Aveva quarant'anni. Più vecchio di quanto pensassi. Ma abbastanza giovane da essere suo figlio. Solo un'altra pedina nella sua ricerca di controllo. Con un po' di fortuna, lui avrebbe detto qualcosa che l'avrebbe fatta arrabbiare e tutto si sarebbe risolto da solo.

"Mi chiedo", disse, con la voce che rimbombava come una tempesta lontana, "che tipo di donna minaccia un uomo di chiesa".

"Una donna intelligente. Non mi fido di nessuno. Nemmeno di un prete con la fedina penale pulita".

"Se stai suggerendo..."

"Non lo sto facendo. Hai accettato le mie condizioni. Non lasciarle lasciare la proprietà. Nessun uomo nella sua stanza, compreso lei. Non permetterle di entrare nel tuo alloggio privato, per quanto innocente sia il motivo. Non piegare nessuna delle regole che ho posto senza prima parlarmene, o farò chiudere questa scuola e mi assicurerò che tu scompaia per sempre".

Mi si bloccò in gola una deglutizione. Mi stava proteggendo? Mia madre, una mamma orso? Non potevo crederci, ma cavolo, lo sentivo. Mi riscaldava fino al midollo.

Finché non aggiunse: "Non voglio uno scandalo, Magnus. È così semplice".

Lo stomaco mi si è bloccato e gli occhi si sono chiusi, caldi e doloranti.

Questo non aveva nulla a che fare con me. Era solo un altro dei suoi viaggi di potere.

"La sua retta è pagata per intero", disse. "E ho firmato i termini della donazione...".

Il clamore del suono tornò alle travi, facendomi allontanare dalla porta. Meglio così. Avevo sentito abbastanza.

Rivolgendo la mia attenzione verso l'alto, seguii la cacofonia di movimenti fruscianti e sbattenti. Qualcosa di piccolo svolazzava nell'oscurità, volando con agitazione, urtando contro le travi e scivolando lungo l'apice del soffitto.

Un uccello?

Come è entrato? Attraverso una porta aperta? Oh no, significava che era in trappola. Senza cibo o acqua, non sarebbe sopravvissuto. Peggio ancora, sembrava ferito o disorientato, sfrecciando instabilmente nell'ombra. Senza mai atterrare. Non si avvicinava mai abbastanza da permettermi di vederlo.

Merda. Ha colpito il muro.

Mi spostai in avanti, ansimando mentre rimbalzava sul pavimento e si fermava. Che strano uccello. Traballava, usando le ali ripiegate come stampelle, bilanciandosi, e...

Era una pelliccia?

Riprese il volo, piombando goffamente, quasi ubriaco, attraverso la porta in fondo al corridoio.

Un pipistrello.

Cos'altro poteva essere? E la poveretta era ferita. Probabilmente stava morendo di fame.

Mi affrettai a seguirlo senza un piano. Non volevo che rimanesse bloccato da qualche parte e morisse. Entrando nella stanza buia, accesi le luci e mi soffermai.

Un'altra aula. Banchi più piccoli. Soffitti più bassi. Ma l'ambiente era lo stesso, tutto legni scuri e superfici consumate, invecchiate di malinconia e tristezza.

Come Padre Magnus.

Perché un miliardario che si è fatto da solo sarebbe diventato un prete?

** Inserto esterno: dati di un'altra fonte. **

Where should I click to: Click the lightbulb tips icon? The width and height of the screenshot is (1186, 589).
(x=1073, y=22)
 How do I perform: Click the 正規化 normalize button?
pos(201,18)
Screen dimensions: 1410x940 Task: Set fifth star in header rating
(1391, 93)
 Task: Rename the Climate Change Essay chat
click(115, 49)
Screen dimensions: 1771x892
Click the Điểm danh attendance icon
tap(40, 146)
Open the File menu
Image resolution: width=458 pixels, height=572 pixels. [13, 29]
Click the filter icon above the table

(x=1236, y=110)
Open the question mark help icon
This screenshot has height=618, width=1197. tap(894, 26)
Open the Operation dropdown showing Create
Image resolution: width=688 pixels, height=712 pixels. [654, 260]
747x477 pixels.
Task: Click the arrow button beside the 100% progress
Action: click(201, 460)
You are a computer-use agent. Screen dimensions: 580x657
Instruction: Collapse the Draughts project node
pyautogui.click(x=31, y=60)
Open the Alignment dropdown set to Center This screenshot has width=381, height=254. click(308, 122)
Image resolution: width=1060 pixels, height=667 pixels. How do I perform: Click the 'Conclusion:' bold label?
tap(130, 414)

Il denaro non comprava la felicità, ma l'onnipotente dollaro faceva funzionare questa scuola. Tasse d'iscrizione a cinque cifre e dotazioni milionarie, tutto quel glorioso denaro che arrivava da famiglie ricche come la mia.

Quindi c'era una scuola d'élite per ragazze ricche i cui genitori le mandavano a fare da babysitter a un prete che praticava punizioni corporali. Visto quello che avevo appena sentito, padre Magnus aveva un passato. Era un predatore? Come un pedofilo che predicava le ragazze in uniforme della scuola cattolica?